01/07/2024 El capullo de las gafas verdes

Tercera noche seguida que me he despertado, de madrugada, a causa de una pesadilla que se repite una y otra vez. Empiezo a preocuparme por lo que pueda significar y pienso en ello sin llegar a una conclusión aceptable. El desasosiego comienza cuando me veo en un cadillac descapotable color verde, a alta velocidad por una carretera costera de la Riviera italiana. Es sinuosa y me dirijo al conductor avisándole de que debería tener más cuidado, pero no me responde y mi sorpresa es mayúscula al ver que no es otro que Shrek. Me fijo en el asiento trasero y es Fiona quien me sonríe.

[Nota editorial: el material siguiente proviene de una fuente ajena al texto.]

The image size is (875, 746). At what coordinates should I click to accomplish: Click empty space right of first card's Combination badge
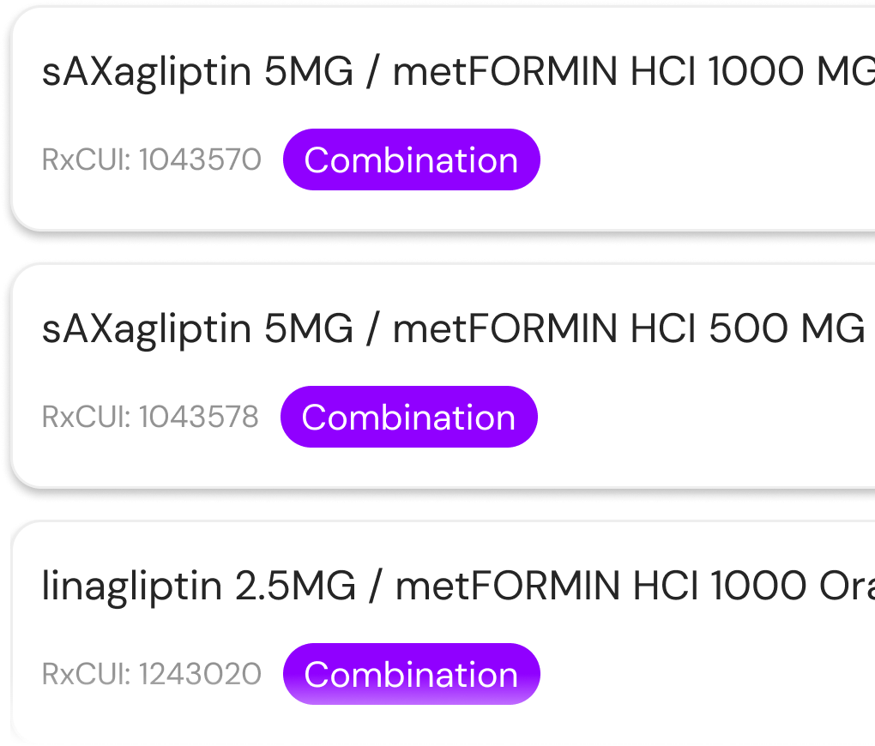(703, 159)
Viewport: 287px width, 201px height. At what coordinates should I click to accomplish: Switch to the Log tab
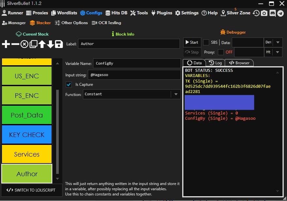tap(215, 63)
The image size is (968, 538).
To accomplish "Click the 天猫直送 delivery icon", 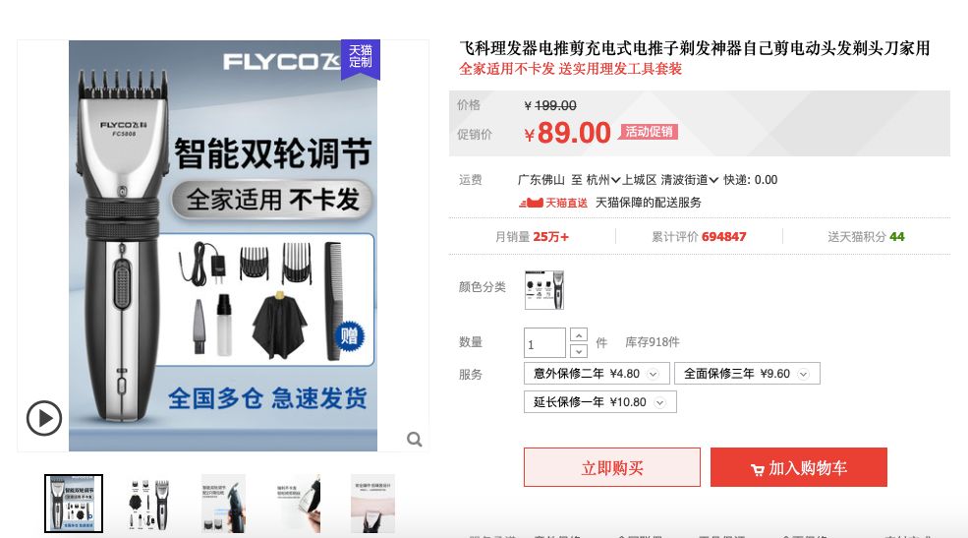I will pos(531,203).
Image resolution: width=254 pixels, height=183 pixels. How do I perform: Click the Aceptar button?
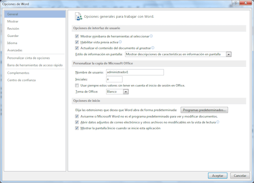pyautogui.click(x=217, y=175)
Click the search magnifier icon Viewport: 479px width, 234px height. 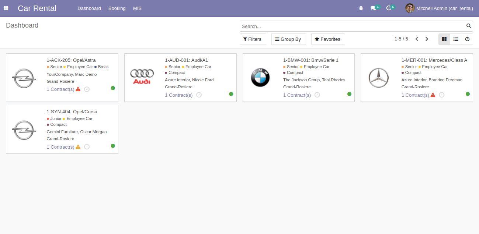click(469, 26)
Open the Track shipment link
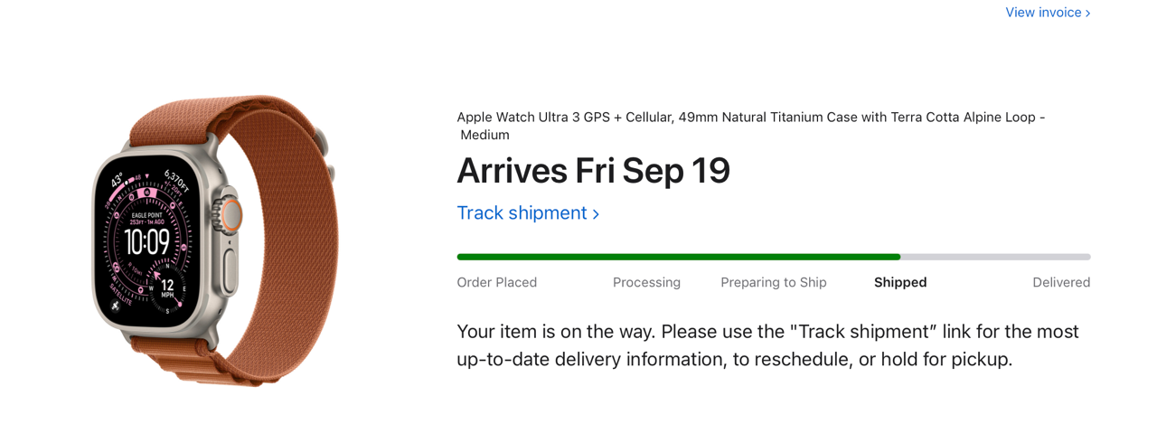 coord(522,213)
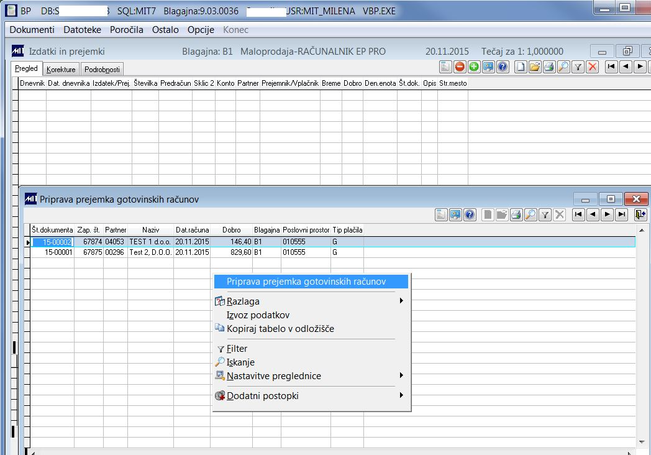Switch to the Podrobnosti tab
This screenshot has height=455, width=651.
tap(102, 70)
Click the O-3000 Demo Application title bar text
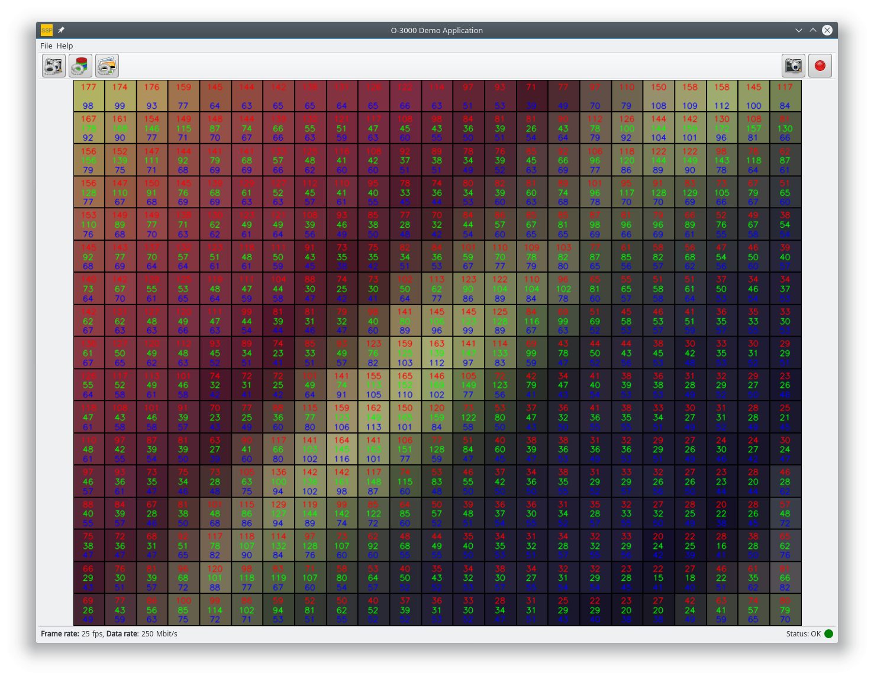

No puedo creerlo. El viento, a causa de la celeridad, se esconde en todos los recovecos de mi cara y me miro en el espejo para comprobar si estoy despeinado. ¡Maldición! Yo también tengo la cara verde, al igual que el pavimento, las casitas que hay en los márgenes y el agua del mar que se ve en la base del acantilado. Todo resulta insoportable. Al llegar a la siguiente curva me pongo de pie sobre la butaca y me lanzo al vacío. Es entonces cuando me despierto, ilumino la habitación y vuelvo a serenarme tras constatar que nada es aceitunado a mi alrededor.

Pero todo tiene explicación —sólo hay que indagar en las fuentes precisas— y acabo de recordar que hace unas semanas, durante unas breves vacaciones, hice un largo viaje hasta el oriente de África y ocurrió lo que, a continuación, os relato: Tenía cinco horas de vuelo por delante sobre el mar y el desierto, así que me pertreché de sudokus, crucigramas y lectura con la pretensión de que el tiempo resultara benévolo. Acomodado en una de las plazas traseras estaba a lo mío cuando levanté la mirada y me topé con la imagen de un hombre, en pie en el centro del pasillo, vestido con un pantalón verde oscuro, una camiseta ceñida verde claro y unas llamativas gafas verde pistacho que dañaban cualquier retina. Vamos, lo más parecido a una iguana común. Oigo decir a un compañero de fila que acaba de regresar del retrete: «Qué puta manía de estar de pie en medio del paso», por lo que miro hacia delante y vuelvo a verlo. A partir de ese momento, cada pocos minutos y sin poder evitarlo, echaba una ojeada hacia el lugar mencionado y allí permanecía impasible. Los usuarios que iban al baño tenían que pedirle que se apartara; los auxiliares que pasaban con el carro del catering le instaban a que tomara asiento, pero tras pasar ellos, él volvía a levantarse. Era lo más parecido a una ladilla.

Un par de días más tarde volví a encontrarlo en la base de la pirámide de Micerinos, ataviado de ropaje verde como de costumbre y con ojos de lechuza ebria. Afortunadamente, él salía y yo entraba, por lo que apenas nos cruzamos.

¿Creen que ahí acabo todo? Por supuesto que no: el vuelo de vuelta lo hice en la misma aeronave, con el mismo jirón en la moqueta a la altura del número quince y el traqueteo sospechoso de avión de segunda mano y, claro, tres filas más atrás estaba el capullo. Giré la cabeza en cuanto se apagó el distintivo del cinturón y ya estaba en el centro, como tomando posesión de su metro cuadrado. Lo peor de todo fue cuando una señora mayor, en la parte delantera, se mareó y la dotación, junto a dos doctoras, tuvo que improvisar. Fueron unos minutos de confusión en los que la tripulación tuvo que ordenar a los nerviosos pasajeros que se sentaran. Todos obedecieron excepto uno que estaba en todas partes menos donde debía. Ya saben quien. Un capullo es así hasta el punto de provocar pesadillas.